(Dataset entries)

---+---

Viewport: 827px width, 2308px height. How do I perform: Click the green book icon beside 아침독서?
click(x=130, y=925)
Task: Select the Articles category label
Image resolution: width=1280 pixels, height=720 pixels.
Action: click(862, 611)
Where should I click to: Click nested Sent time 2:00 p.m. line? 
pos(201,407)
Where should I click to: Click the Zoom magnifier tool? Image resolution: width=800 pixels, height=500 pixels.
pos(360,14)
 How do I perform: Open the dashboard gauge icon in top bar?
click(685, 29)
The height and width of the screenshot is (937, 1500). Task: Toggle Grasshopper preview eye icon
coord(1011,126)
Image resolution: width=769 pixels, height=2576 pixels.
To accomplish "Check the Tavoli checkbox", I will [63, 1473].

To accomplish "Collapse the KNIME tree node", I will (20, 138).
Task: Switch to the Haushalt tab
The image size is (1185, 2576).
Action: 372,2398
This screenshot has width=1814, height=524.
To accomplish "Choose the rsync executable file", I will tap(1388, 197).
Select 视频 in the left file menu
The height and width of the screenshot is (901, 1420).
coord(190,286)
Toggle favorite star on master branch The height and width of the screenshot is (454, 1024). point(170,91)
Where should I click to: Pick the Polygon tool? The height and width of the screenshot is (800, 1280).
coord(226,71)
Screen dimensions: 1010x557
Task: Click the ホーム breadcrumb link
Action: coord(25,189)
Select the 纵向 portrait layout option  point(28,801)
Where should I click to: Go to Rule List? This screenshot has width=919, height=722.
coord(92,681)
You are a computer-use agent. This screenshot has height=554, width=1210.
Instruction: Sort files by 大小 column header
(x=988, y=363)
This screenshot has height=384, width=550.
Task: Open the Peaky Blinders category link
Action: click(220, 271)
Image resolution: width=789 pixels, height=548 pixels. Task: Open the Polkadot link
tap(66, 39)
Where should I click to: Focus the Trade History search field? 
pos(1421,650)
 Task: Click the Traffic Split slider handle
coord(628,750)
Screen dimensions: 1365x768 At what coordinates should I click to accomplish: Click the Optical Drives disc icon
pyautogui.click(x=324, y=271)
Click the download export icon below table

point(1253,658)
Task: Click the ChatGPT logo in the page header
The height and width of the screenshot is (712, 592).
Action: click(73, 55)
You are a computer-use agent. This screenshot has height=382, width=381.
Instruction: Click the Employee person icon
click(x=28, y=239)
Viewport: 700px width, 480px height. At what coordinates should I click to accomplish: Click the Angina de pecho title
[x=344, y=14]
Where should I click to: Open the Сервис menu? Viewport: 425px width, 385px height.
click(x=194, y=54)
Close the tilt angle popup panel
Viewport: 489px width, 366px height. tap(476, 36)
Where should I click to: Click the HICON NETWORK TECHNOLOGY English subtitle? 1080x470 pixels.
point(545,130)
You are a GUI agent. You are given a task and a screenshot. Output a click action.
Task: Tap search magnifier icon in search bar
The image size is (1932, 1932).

---+---

#### Your instructions
In the entries above, copy the lines from the one that contains "Task: Tap search magnifier icon in search bar" through the last line, exactly as they appear.

#### Worked solution
Task: Tap search magnifier icon in search bar
The image size is (1932, 1932).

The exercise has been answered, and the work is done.